Yes, that’s the range. I typed ‘8765432’ incorrectly. I even thought 9938 looked too big, but didn’t check it. Duh!

The digits-at-end-of-square test didn’t even occur to me, although I remember it now, and summing the digits is great too. And I really like that Map function! Thanks, everybody!

That brute-force approach will get down to pencil-and-paper size yet! (But, ultrafilter, it still ain’t elegant!)

12

We’ve got 1428 possible roots, from 1532 to 2960. However, we know that they can’t end with 0,1,3,7 or 9. This reduces the number of possibile roots to 714.

Doing a little experimenting with cunctator’s list again, I’ve found that the possible roots have to end with:

06 08
16 18
22 24 25 26 28
32 34
42 44
56 58
66 68
72 74 75 76 78
82 84
92 94

hmmm… there’s something to that symmetry. Anyway, that reduces the numbers to be squared to just 370.

13

Any number formed by permuting the numbers 2 to 8 will be equal to 8, or -1, modulo 9. Modulo 9, a square must be equal to 0, 1, 4 or 7. Therefore, no number formed out of those digits is a square.

14

that’s not immediately obvious (to me) but if you think of it in conjunction with what orbifold coded, it makes sense.

15

It’s a slight generalisation of the rule for testing numbers for division by nine. Add the digits of a number in decimal form, then the remainder after dividing by nine is the value of the original number, modulo 9.

16

I’m putting together a purchase order for Mathematica at my company. Can I borrow this phrase for my “Justification of Need”? :stuck_out_tongue:

17

Or, as Mathworld put it,

(that’s about a third of the way down the page). And all of our numbers have digital root 8 (since the sum of the digits is 35, and 3+5=8).

18

First off, I want to thank everyone for helping me out in my quest for the cookie thus far.

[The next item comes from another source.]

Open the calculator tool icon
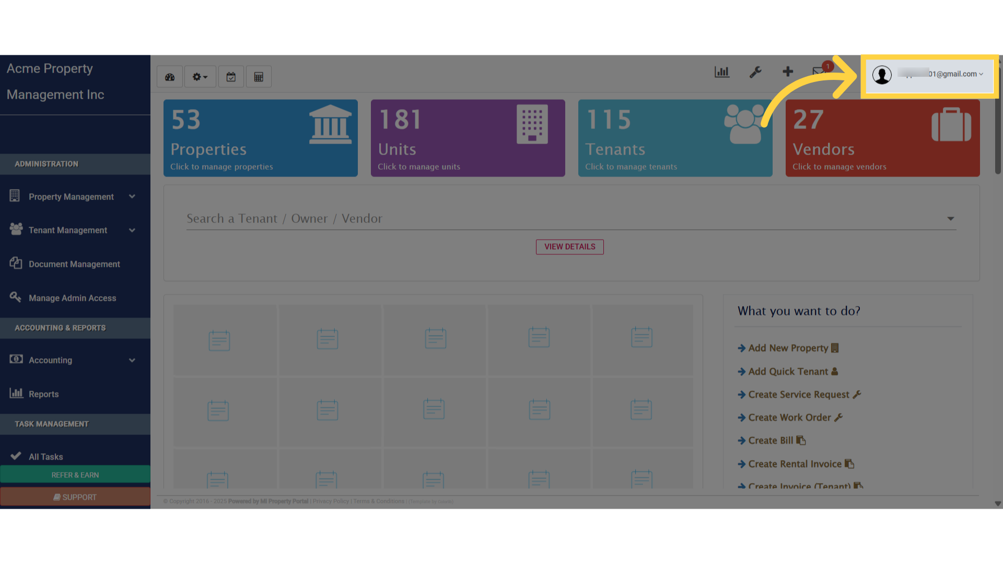This screenshot has height=564, width=1003. 259,76
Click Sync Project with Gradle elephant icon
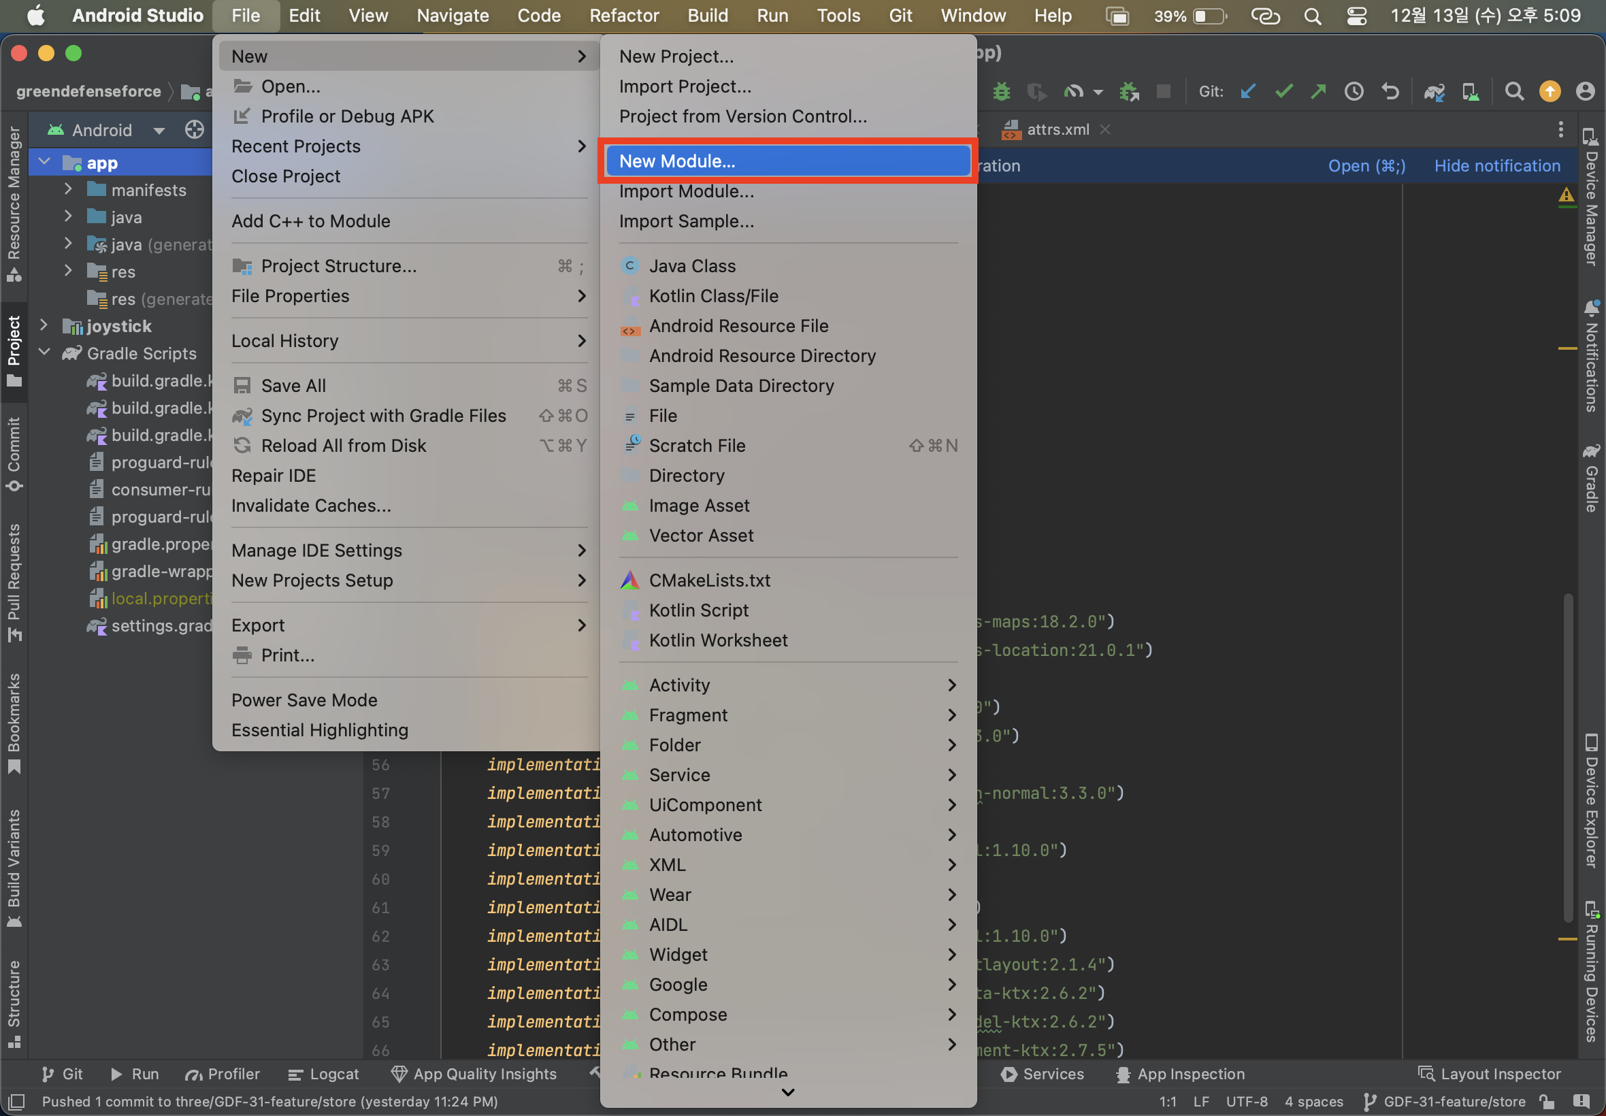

This still doesn’t solve my problem of actually getting the roots, or at least showing that there are 5040 distinct integers that aren’t perfect squares…that’s the hard part. Using what I’ve learned here, I could apply these “rules” to my problem, but I think I’m still lacking something to qualify for my cookie.

Still really smart dopers, thanks alot for your help. I’m always up for learning.

Yesterdog

PS. Hyperelastic, only if you do it al la Dave Chappelle style.

19

Yesterdog,

I’m not sure I follow your statement that you still have a problem to solve.

The others postershave established conclusively (and far more ably than I ever could) that there are NO permutations of those digits which are perfect squares. So there’s no need to enumerate the possibilities to look for any.

As to how many permutations there are, that’s basic permutation math. You have 7 things: “2”, “3”, “4”, “5”, “6”, and “7”. In how many ways can you arrange any group of 7 things without repetition? In 7! ways, which is 7 * 6 * 5 * 4 * 3 * 2 * 1 = 5040. QED.

So now you know there are exactly 5040 possibilities and exactly zero of them are perfect squares. So there are no roots to calculate.

What’s left that needs solving?

20

You’re right. My idea wasn’t as good as several after that. The Modulo 8 idea is what you need but I don’t know how you prove the conditions stated by other(s).